Mais alors, comment distinguer l’impulsivité brutale et aveugle, de l’action juste et intelligente ? Y a-t-il dans l’intelligence une spontanéité capable de mettre en mouvement une action juste ? Comment s’en assurer ? L’action juste est-elle le produit d’une réflexion ? Comment faire la part de l’étourdissement ahuri d’une fuite en avant, d’une inspiration juste ? Et
quelle est donc la place de la pensée dans l’action ?
* *
*
De quel point de vue peut-on dire que la justesse de l’action dépend d’une délibération rationnelle ? Il semble que la clé du problème tient à la prise en compte de l’espace et du temps, au-delà de la situation d’expérience de l’action elle-même. J’ai besoin de mesurer l’action quand je planifie dans une durée qui s’étire vers l’avenir ; quand je tiens à m’assurer que les répercussions de l’action ne seront pas dommageables, à partir de l’épicentre de mon initiative actuelle. Et partout où s’effectue une mesure, il est évident que la pensée a toute sa place, car le mental est fait pour cela, mesurer. (texte)
1)
Ce que l’on appelle communément un comportement rationnel se caractérise par la cohérence entre les moyens utilisés et les objectifs poursuivis, les fins. Cette relation cohérente entre les moyens et les fins définit le concept d’une action logique. La
rationalité subjective de l’action est perçue par l’acteur comme le raisonnement logique qui rend consciemment raison de son comportement correct. La
rationalité objective de l’action est cette même cohérence, mais analysable du point de vue d’observateurs extérieurs capables de s’entendre sur le caractère effectif de cette cohérence. Quand nous observons que les moyens vont à l’encontre de la fin poursuivie, nous disons que l’action est illogique, irrationnelle. Si vous êtes à Bordeaux, que vous annoncez partir pour Rennes, et que vous prenez la route en direction de Bayonne, l’action est irrationnelle, puisque c’est dans la direction opposée à l’objectif que vous vous étiez fixé. On se demande alors quelle est donc l’étrange logique qui vous conduit dans le sens opposé et vous êtes vous-même obligé de vous poser la question. Ainsi, un comportement rationnel suppose une cohérence entre les intentions subjectives clairement affichées et les moyens objectifs employés.

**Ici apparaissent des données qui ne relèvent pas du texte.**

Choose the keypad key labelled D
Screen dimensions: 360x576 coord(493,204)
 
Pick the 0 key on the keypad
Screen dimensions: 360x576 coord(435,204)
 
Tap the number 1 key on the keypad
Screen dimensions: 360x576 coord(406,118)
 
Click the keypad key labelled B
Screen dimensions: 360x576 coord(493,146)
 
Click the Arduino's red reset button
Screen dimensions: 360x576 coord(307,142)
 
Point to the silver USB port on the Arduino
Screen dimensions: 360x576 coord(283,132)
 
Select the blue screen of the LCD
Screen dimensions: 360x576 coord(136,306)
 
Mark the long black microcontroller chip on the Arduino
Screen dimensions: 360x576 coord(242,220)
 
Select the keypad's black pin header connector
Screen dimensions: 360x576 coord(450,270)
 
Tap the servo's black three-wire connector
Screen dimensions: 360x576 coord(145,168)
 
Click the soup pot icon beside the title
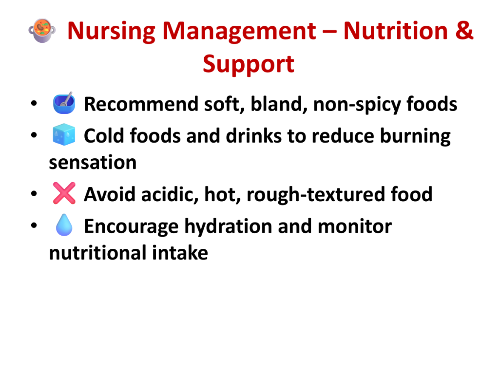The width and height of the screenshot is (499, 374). pyautogui.click(x=42, y=31)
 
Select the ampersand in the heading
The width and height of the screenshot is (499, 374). pyautogui.click(x=464, y=31)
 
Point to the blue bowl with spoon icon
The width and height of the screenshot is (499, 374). pyautogui.click(x=64, y=103)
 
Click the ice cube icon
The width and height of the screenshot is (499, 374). pyautogui.click(x=64, y=134)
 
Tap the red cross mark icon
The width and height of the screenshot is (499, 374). pyautogui.click(x=64, y=193)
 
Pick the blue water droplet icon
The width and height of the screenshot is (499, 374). pyautogui.click(x=64, y=225)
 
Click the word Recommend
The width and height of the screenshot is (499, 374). pyautogui.click(x=141, y=104)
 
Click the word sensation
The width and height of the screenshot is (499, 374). pyautogui.click(x=93, y=163)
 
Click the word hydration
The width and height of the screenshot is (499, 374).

Cependant, où les choses se compliquent, c’est que le lien entre la fin et les moyens peut très bien être qualifié de non-rationnel ou de non-logique, sans pour autant être irrationnel ou illogique. Comme Freud l’a très bien vu, le moi conscient peut revêtir ses actes de rationalisations préconscientes, et donner un vernis de logique à ses actions pour justifier une conduite qui, d’un point de vue extérieur, semblera irrationnelle. Dans ce cas, l’acte conserve une certaine logique, mais qui fait intervenir des motivations inconscientes, que justement l’ego n’est pas à même de reconnaître, ce qui crée une complexité redoutable. Si les motivations inconscientes sont plus fortes que les motivations
conscientes, au point que le sujet doivent rationaliser l’illogique de sa
conduite, c’est qu’il se trouve dans un état de division assez inquiétant.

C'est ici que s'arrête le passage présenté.